Objective: insights regarding content

As one might have expected, we did observe differences when comparing large corpora with smaller, more specific corpora. In general, few collocations exist only in the JSM corpus, but not in GBNC. Most collocations also occur in the GBNC.

We now examine the collocations for the words “feminism” and “utilitarianism.” The JSM corpus does not contain any collocations for “feminism” beyond the ones of the GBNC. Mill was one of the first researchers publicly striving for women’s rights. Today, the discussion of women’s rights has evolved and arrived in society. We assume world literature to reflect this. Another research topic, which is less widespread, is “utilitarianism.” Among others, we found the following collocations in the JSM corpus that are not present in GBNC: “clerical,” “mysticism,” and “scepticism.” To our knowledge, these words relate to Mill’s research contents. We conclude that world literature mainly contains general content that is mainstream in nature. To analyze specific content, one also needs a specific corpus. All in all, we conclude that our benchmark indeed provides some insights regarding the content of a corpus.

10.4 Run-time performance

We now benchmark the run time to execute our query templates on a RDBMS and a MapReduce framework.

10.4.1 Experiments

We run all benchmark queries 10 times on both systems and measure their execution times, from sending the query to receiving the entire result.

Fig. 4
figure 4

A comparison of the run times between a RDBMS and a MapReduce framework to process typical queries from conceptual history using our benchmark

Full size image

Figure 4 shows the accumulated run times per benchmark group. We conclude that the selection performance is more important for short run times.
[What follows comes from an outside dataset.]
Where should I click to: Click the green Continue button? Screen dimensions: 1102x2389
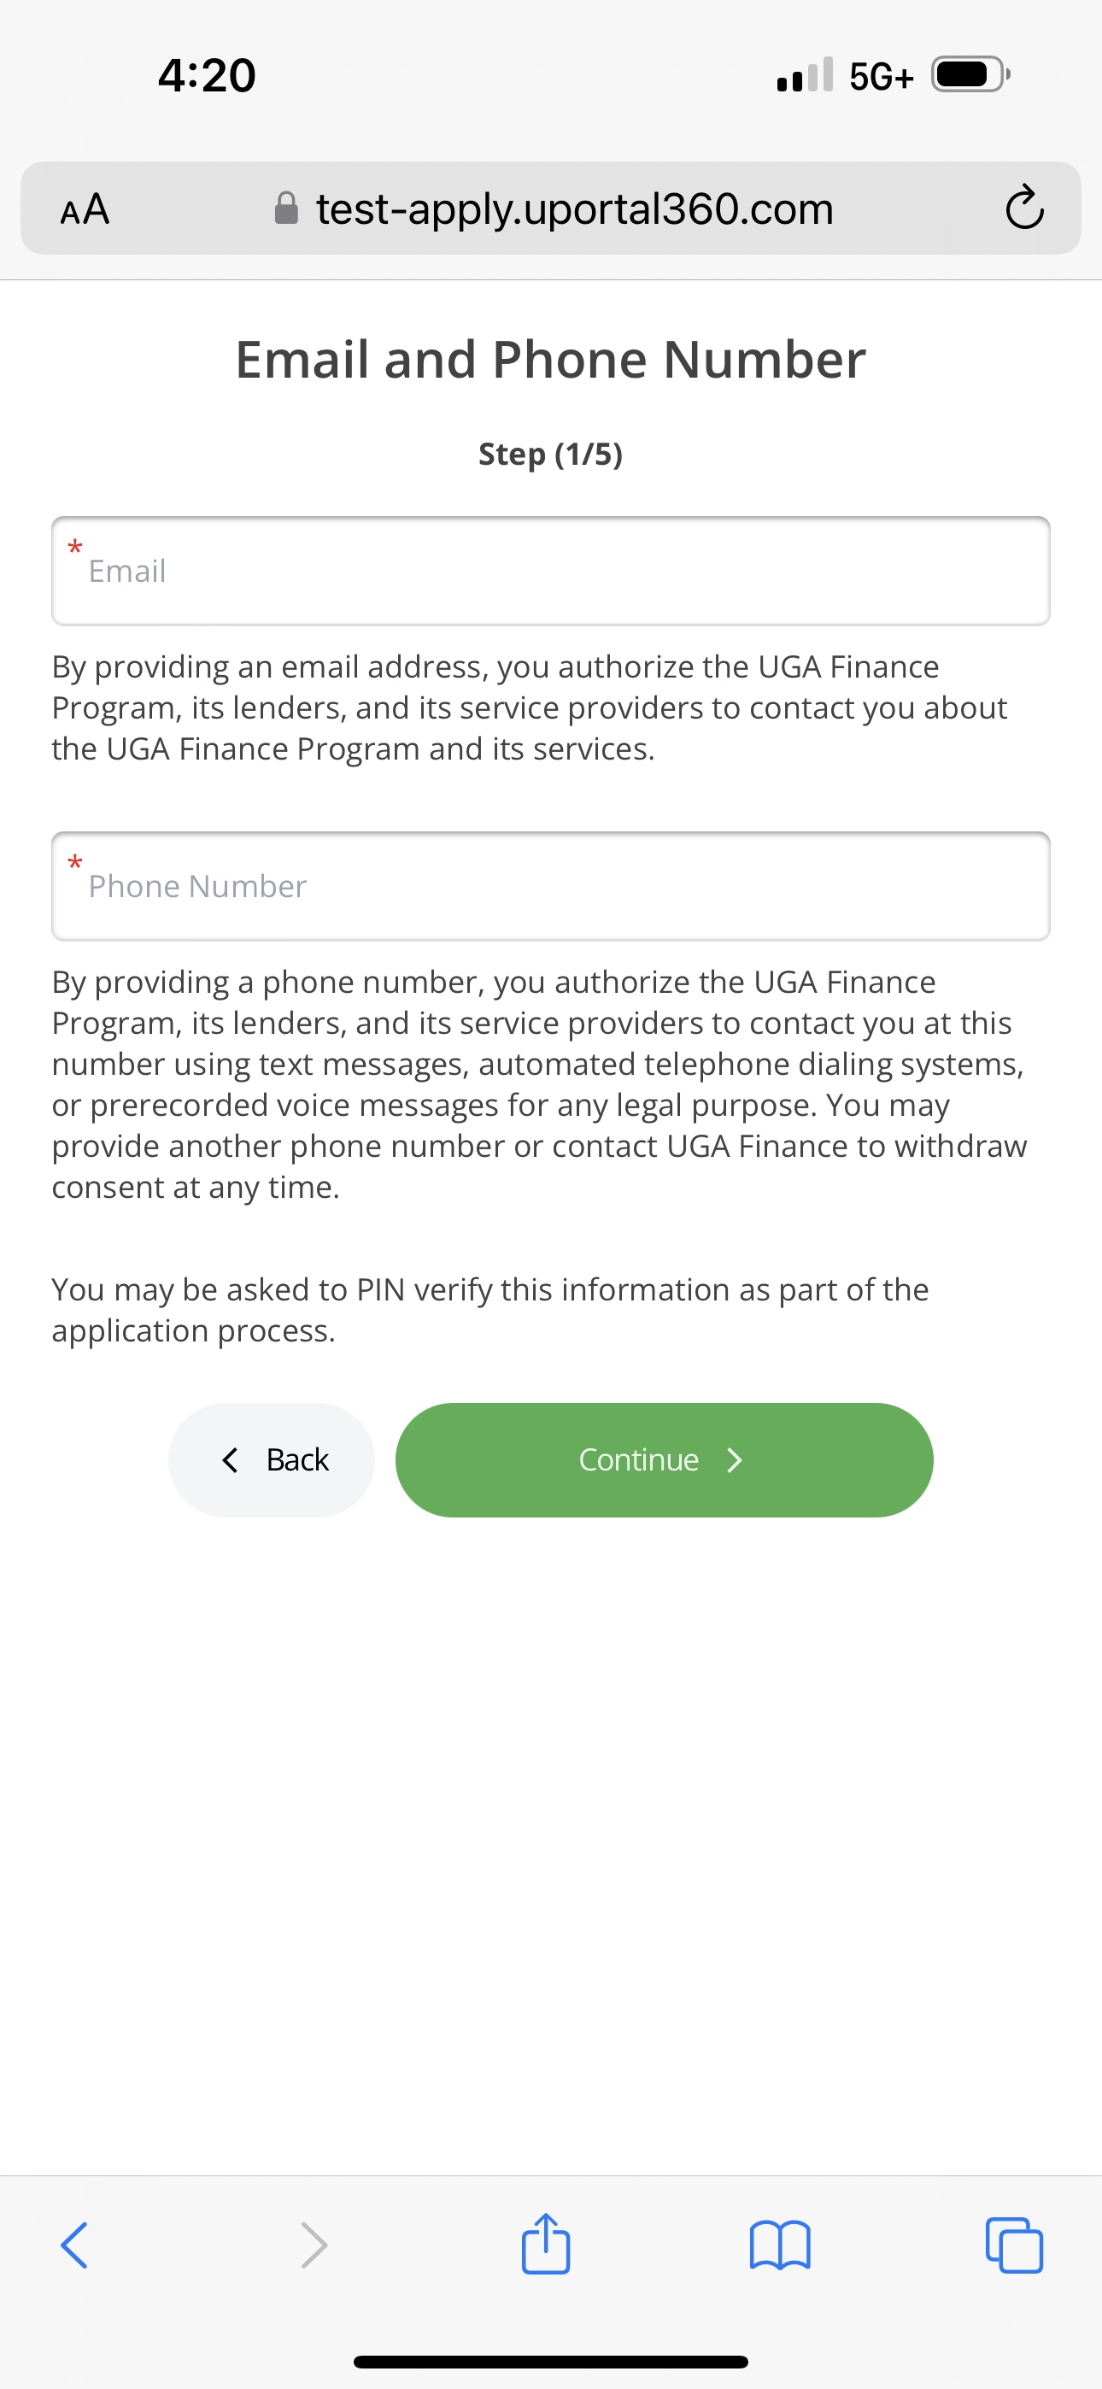pyautogui.click(x=664, y=1460)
This result is very plausible, since the evaluation of analytical queries also comprises the evaluation of selection subqueries at least once.

10.4.2 Summary

We have evaluated the usefulness of our benchmark to assess the performance of distant reading systems. Our evaluation shows that different of our templates incur different run times on different technologies. This should enable researchers to find performance bottlenecks with our benchmark.

11 Conclusions

In the last years, the idea of distant reading has become popular, i.e., computational analyzes of large volumes of text. To compare and optimize respective systems, one needs a benchmark that helps to design and implement functionality that assists conceptual historians with their work. In this article, we have proposed a generic benchmark for distant reading. It mimics examinations of the historical semantics of words, similar to how conceptual historians actually work. Here, ‘generic’ means that one can apply our benchmark on arbitrary data sets. To define our benchmark, we have analyzed and formalized how conceptual historians work as well as the information they are interested in. Our benchmark enables content-related insights into a corpus as well as performance evaluations of distant reading systems.

11.1 Future work

Given our generic benchmark for distant reading, we see various directions for future work. Three important ones are as follows. One is to extend the operations to compare collocation sets. In Sect. 8.2, we use intersection, union, and minus. But there are more complex operations that compare the weights of the collocations [30], e.g., with log odds ratio. A question of interest is what the user can conclude from the output of a specific operation. Another direction is to study the content-specific differences of text corpora built from different media and publication types. This will answer the question how concepts are used across media types and forms of publication. A third direction is to define and benchmark approximate operators for distant reading systems. An approximate operator is one that generates an approximation of the exact result but requires a substantially shorter execution time than its exact counterpart. Our benchmark would allow to evaluate such operators regarding both run-time performance and content-wise.